Kurz vor den Oscars

Baftas: „Roma“ Bester Film - sieben Auszeichnungen für „Favourite“

Das Schwarz-Weiß-Drama „Roma“ ist in Großbritannien mit dem höchsten Filmpreis ausgezeichnet worden. Der Historienfilm „The Favourite“ räumt sieben Preise ab.

Große Überraschung bei der Verleihung der britischen Filmpreise Baftas: Als bester Film wurde am Sonntag in London das Schwarz-Weiß-Drama „Roma“ des mexikanischen Regisseurs Alfonso Cuarón ausgezeichnet. Auch der Preis für den besten Regisseur ging an Cuarón für seinen Film über ein indigenes Hausmädchen bei einer mittelständischen mexikanischen Familie. Zudem wurde „Roma“ mit den Preisen für bester Nicht-Englischsprachiger Film und für die beste Cinematographie prämiert.

Die britische Schauspielerin Olivia Colman bekam für ihre Rolle als englische Königin Anne in „The Favourite“ nach dem Golden Globe nun auch die goldene Bafta-Maske als beste Hauptdarstellerin. Die 45-Jährige setzte sich unter anderem gegen Glenn Close („The Wife“) und Lady Gaga („A Star Is Born) durch. „Favourite“, eine Mischung aus Drama und Komödie des griechischen Regisseurs Yorgos Lanthimos, erhielt insgesamt sieben der begehrten britischen Filmpreise, darunter für herausragender britischer Film, bestes Originaldrehbuch, bestes Produktionsdesign, bestes Kostümdesign und bestes Make-Up.

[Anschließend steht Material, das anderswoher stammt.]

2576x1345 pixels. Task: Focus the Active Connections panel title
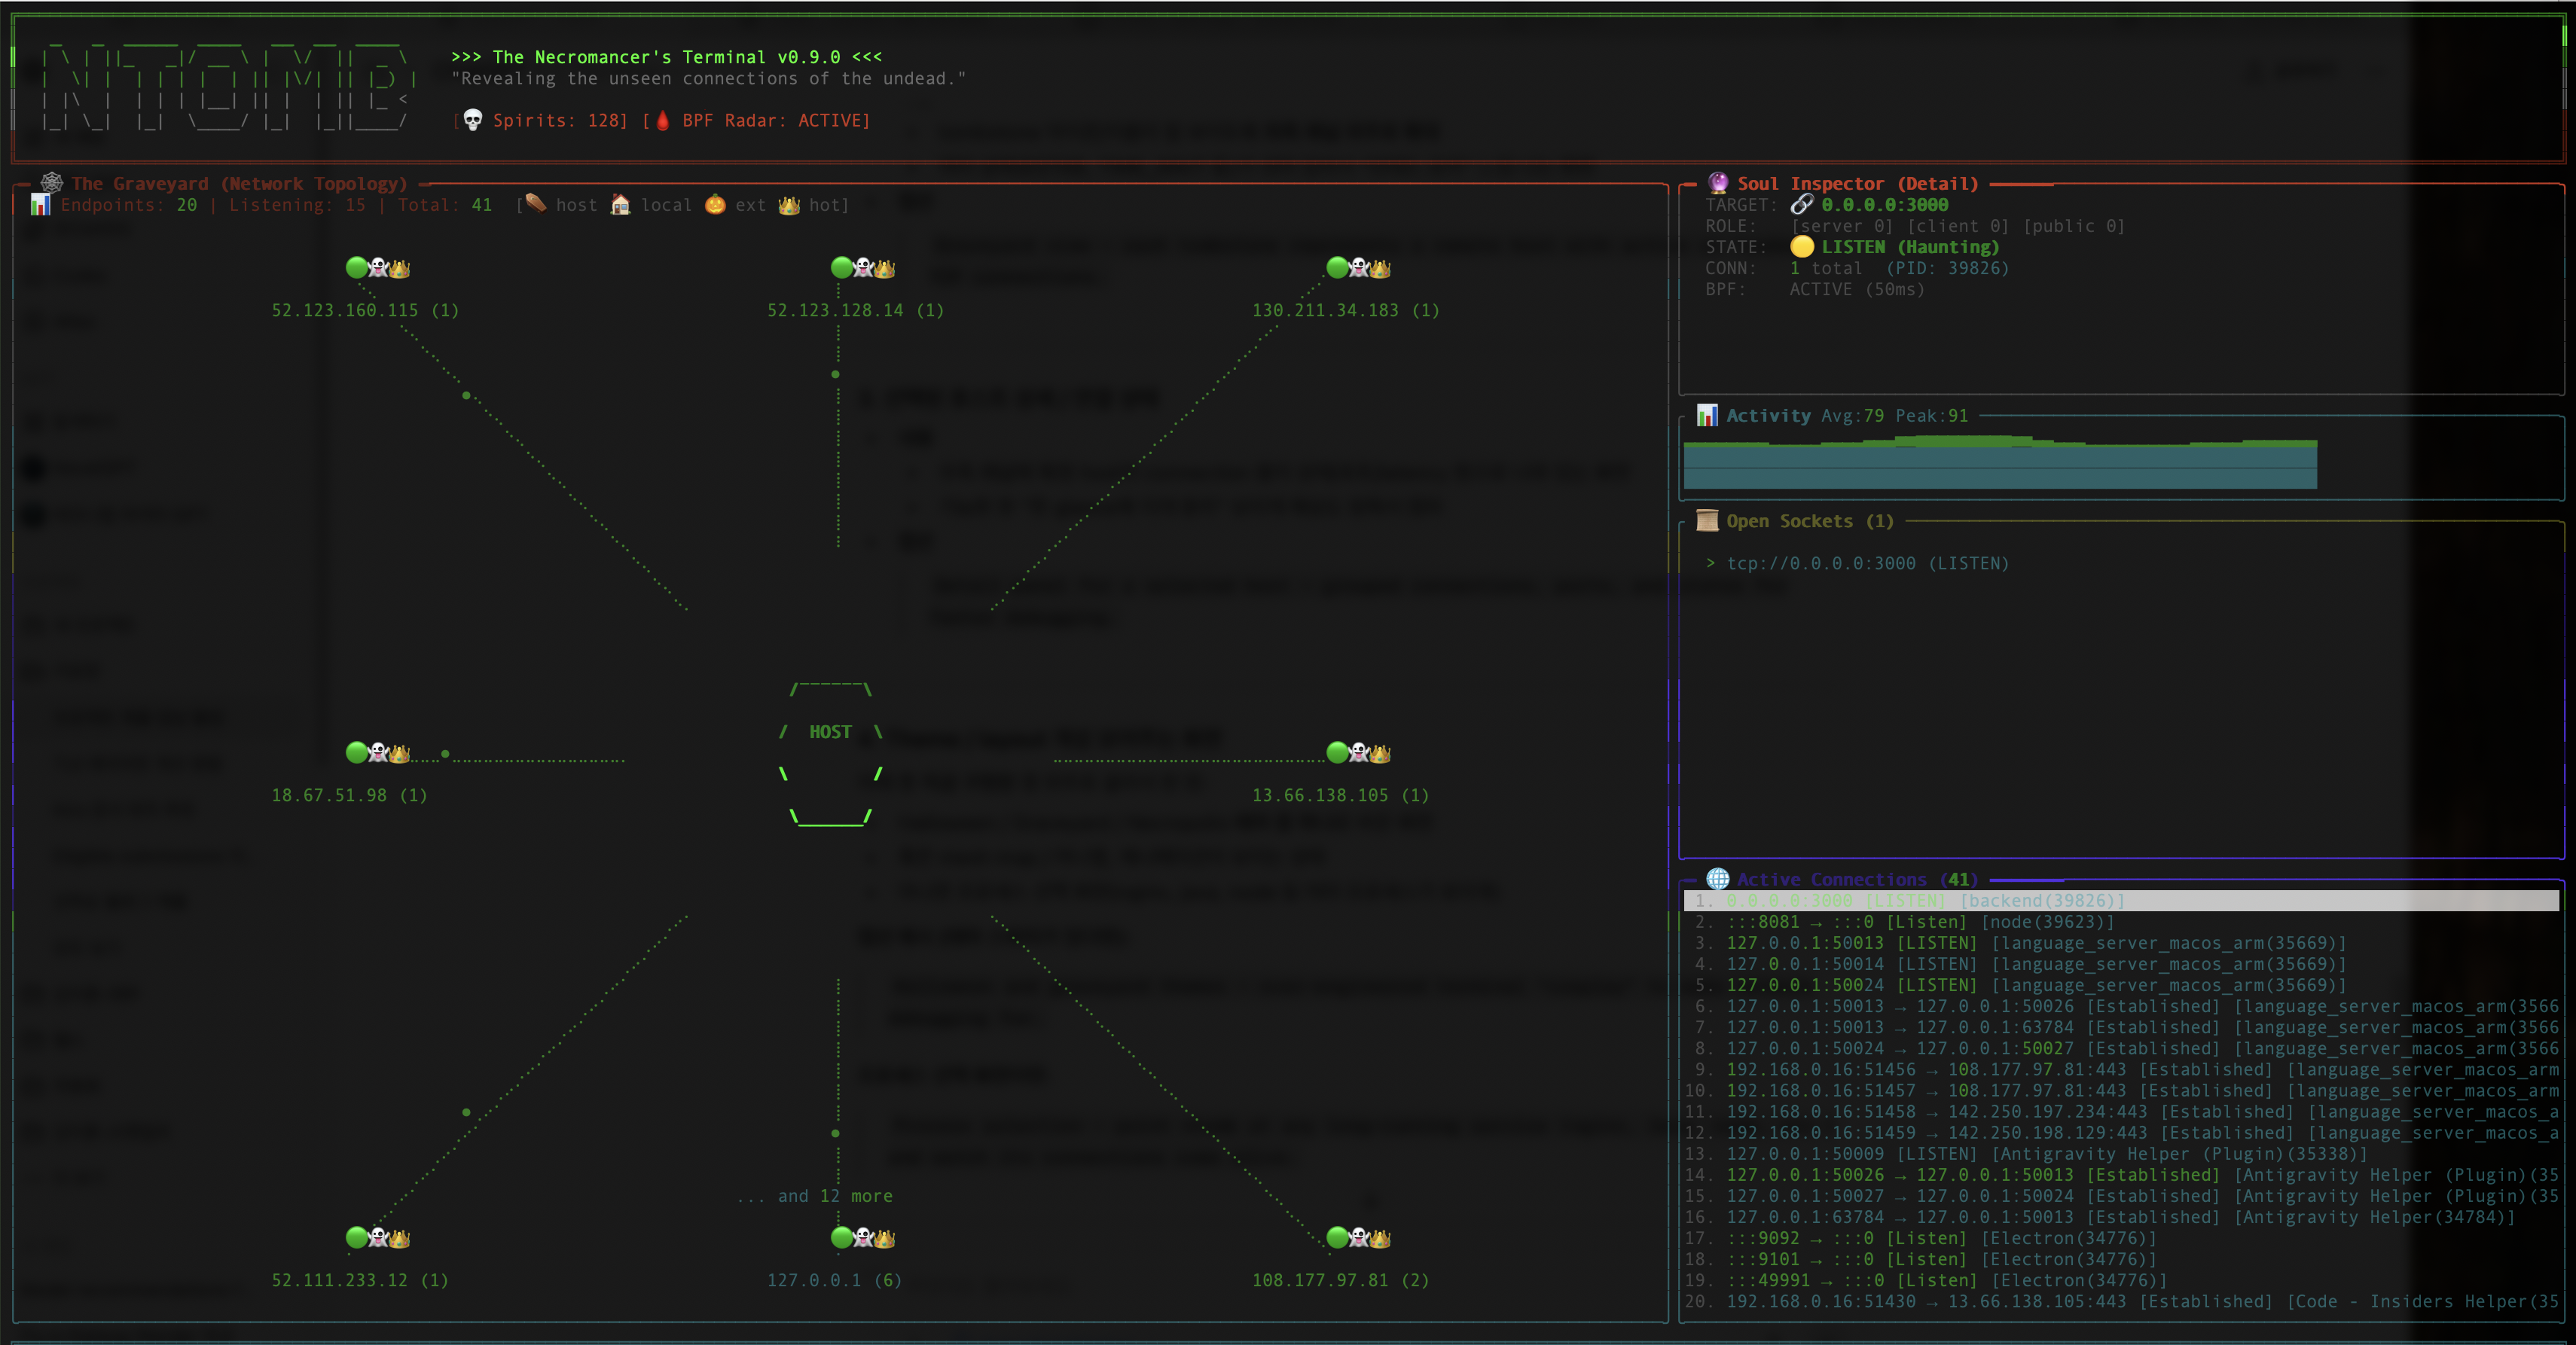point(1856,880)
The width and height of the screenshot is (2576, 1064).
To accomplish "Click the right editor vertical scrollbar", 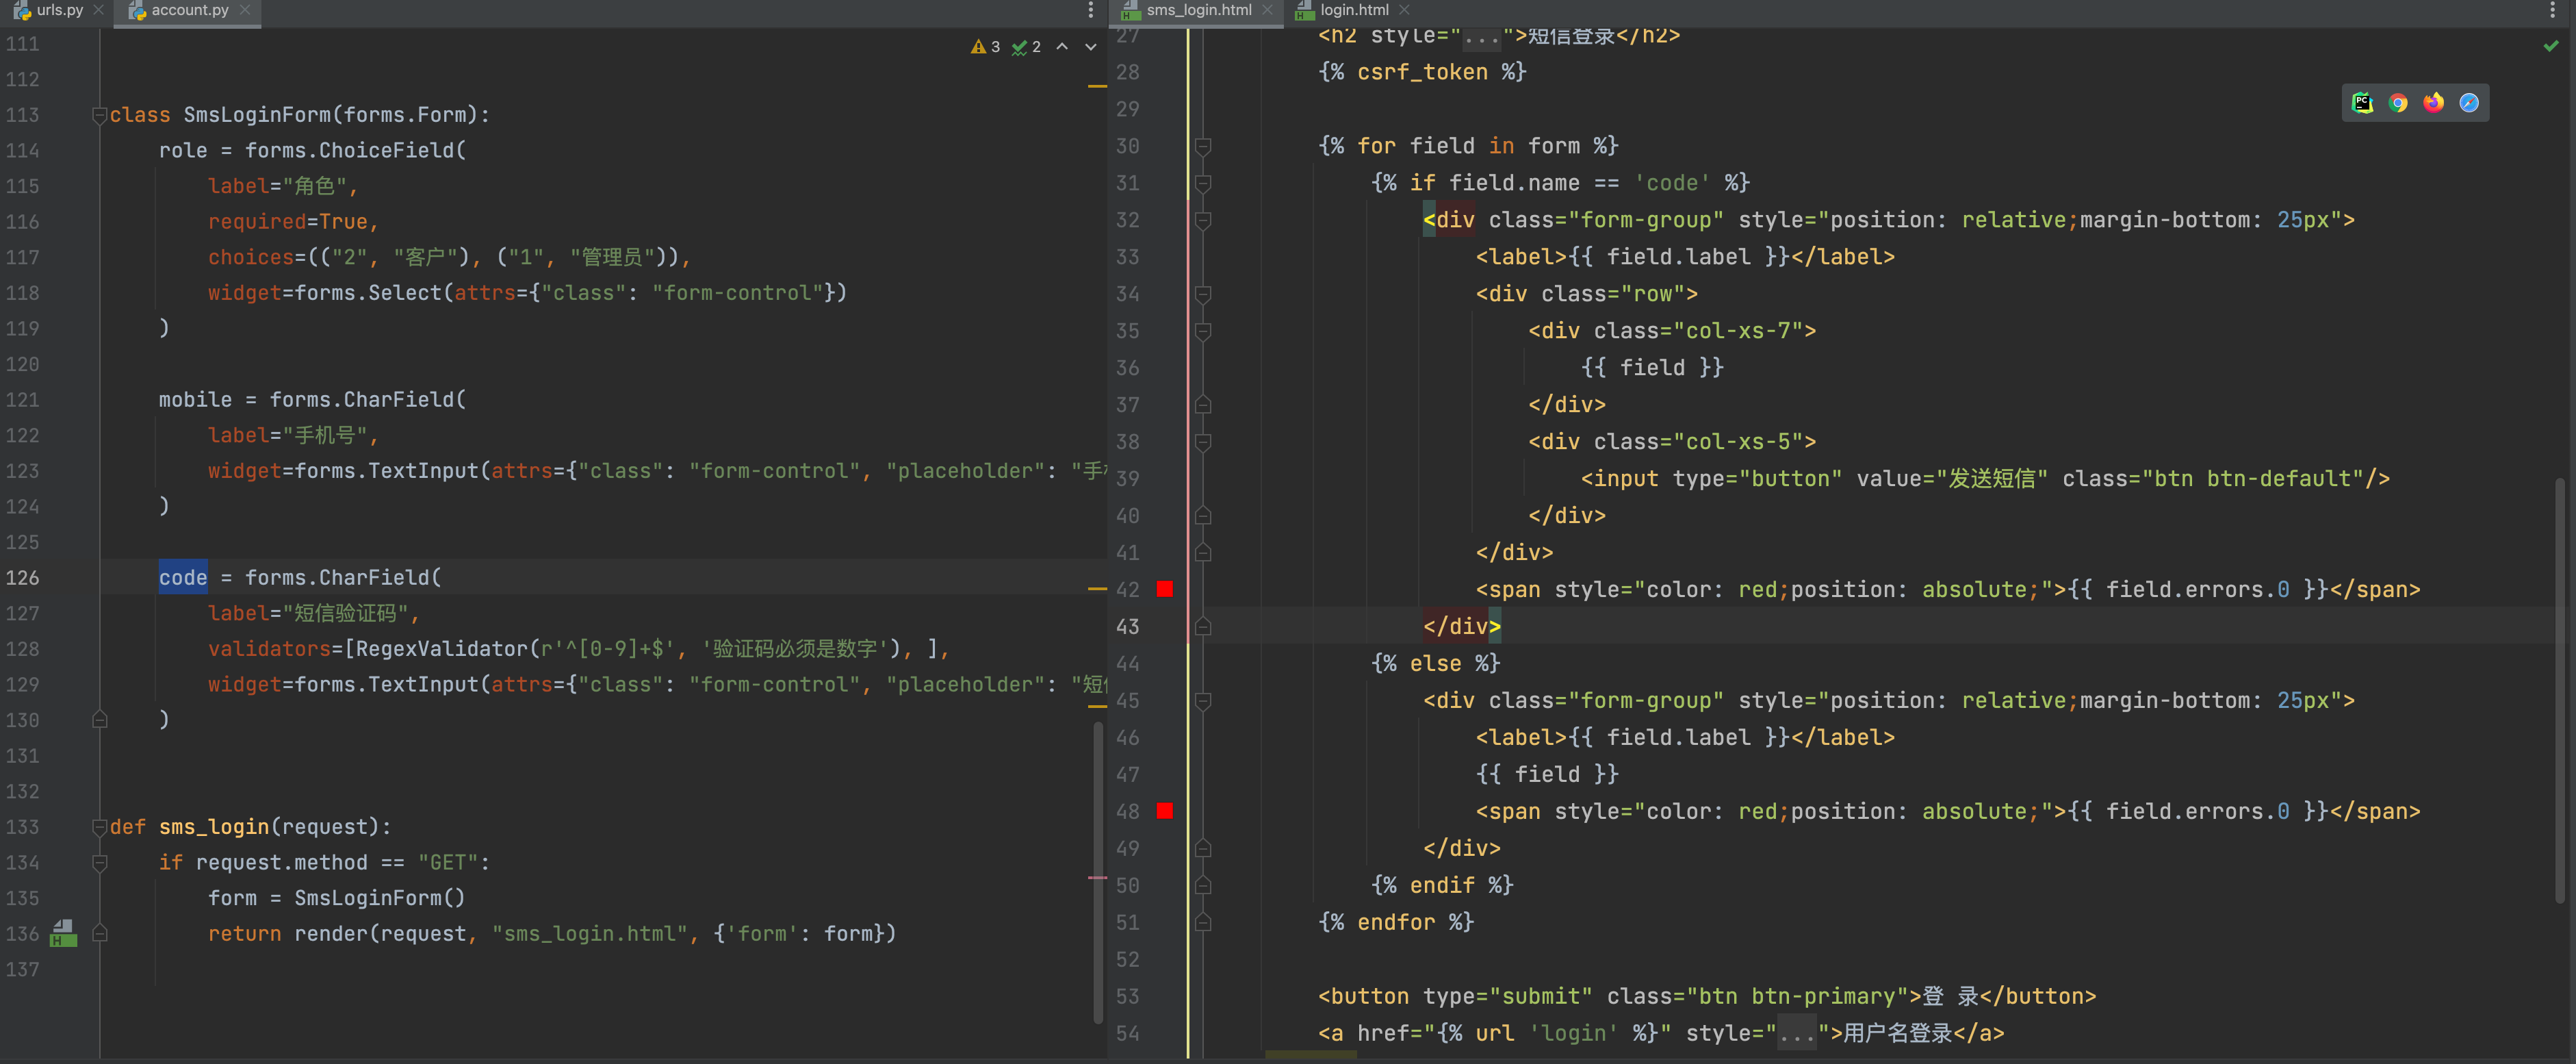I will 2559,690.
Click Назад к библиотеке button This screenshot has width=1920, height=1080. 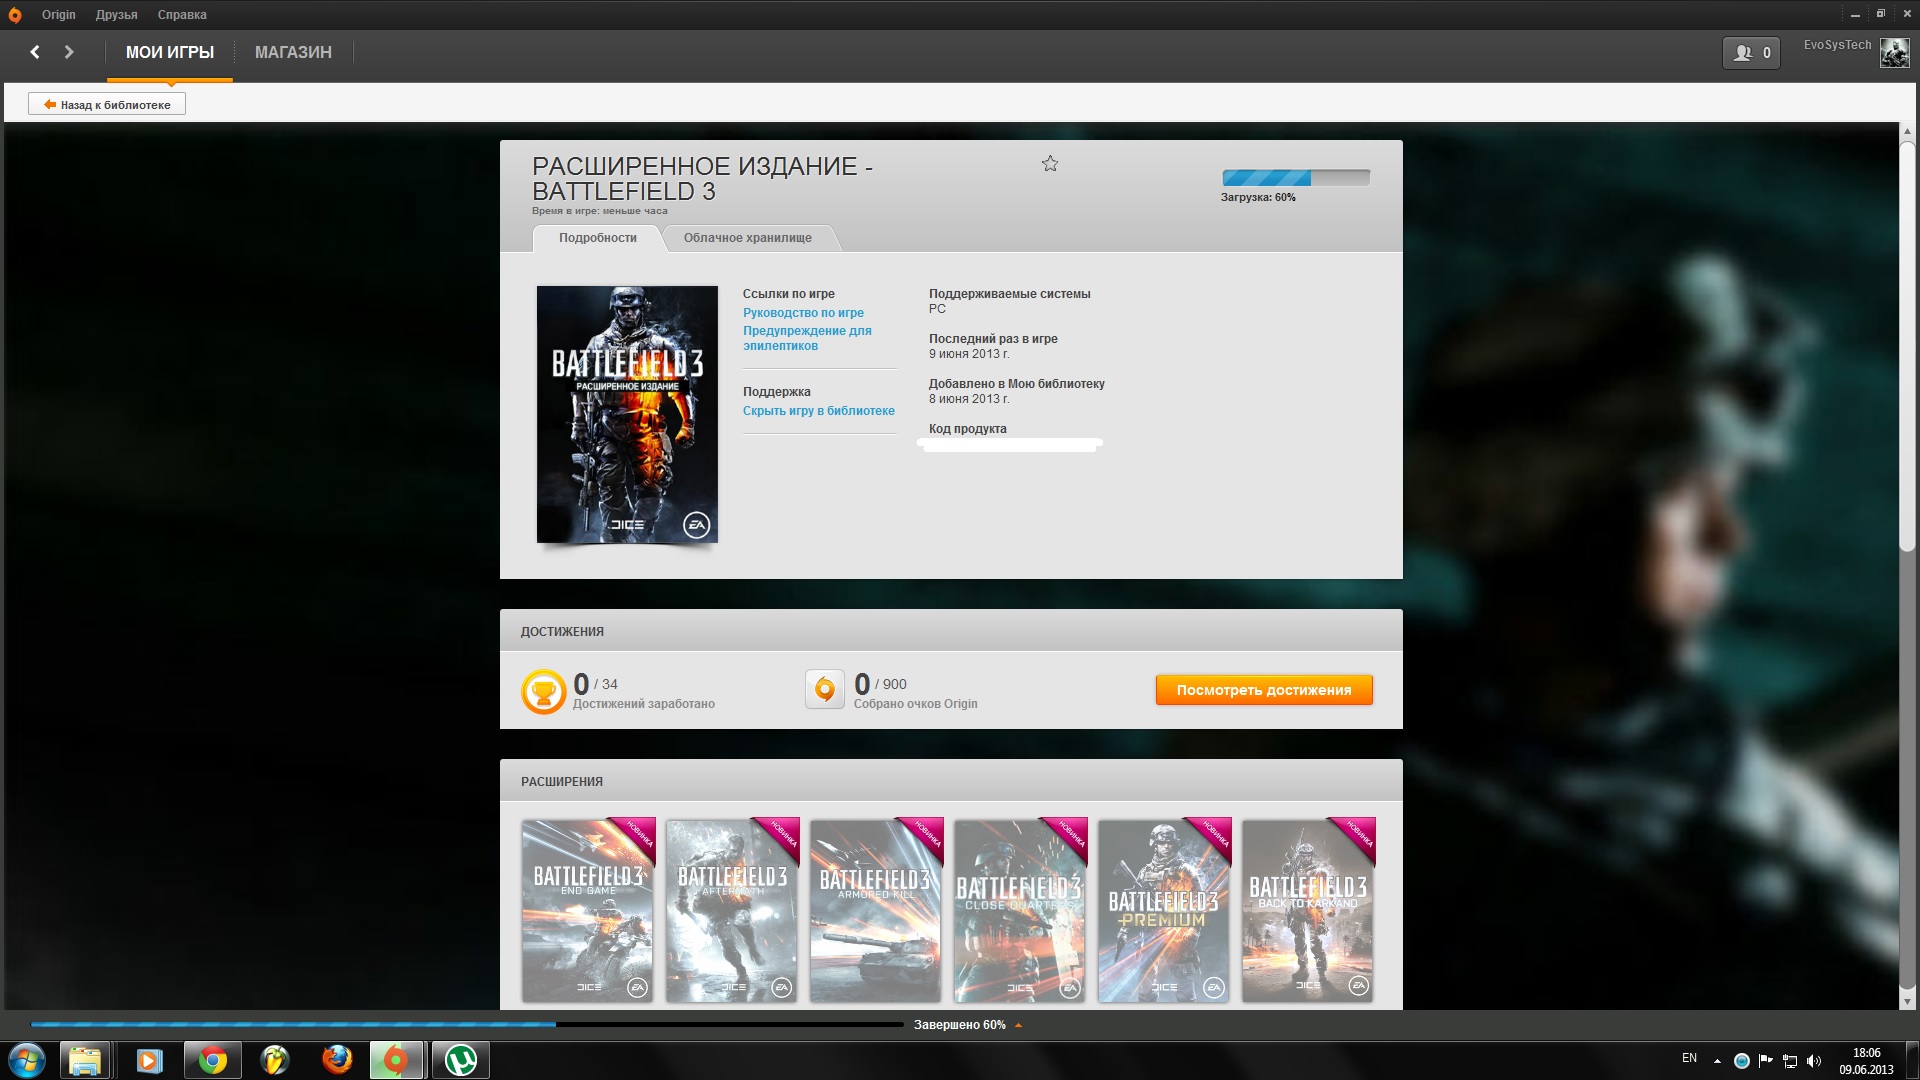point(107,104)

Als bester Hauptdarsteller wurde der US-Amerikaner Rami Malek ausgezeichnet. Im Musikfilm „Bohemian Rhapsody“ beeindruckte der 37-Jährige als legendärer Queen-Sänger Freddie Mercury. Er setzte sich gegen Bradley Cooper („A Star Is Born“), Christian Bale („Vice“), Steve Coogan („Stan & Ollie“) und Viggo Mortensen („Green Book“) durch. Malek, der bereits einen Golden Globe erhalten hatte, gilt auch bei der Verleihung der Oscars in zwei Wochen als Favorit.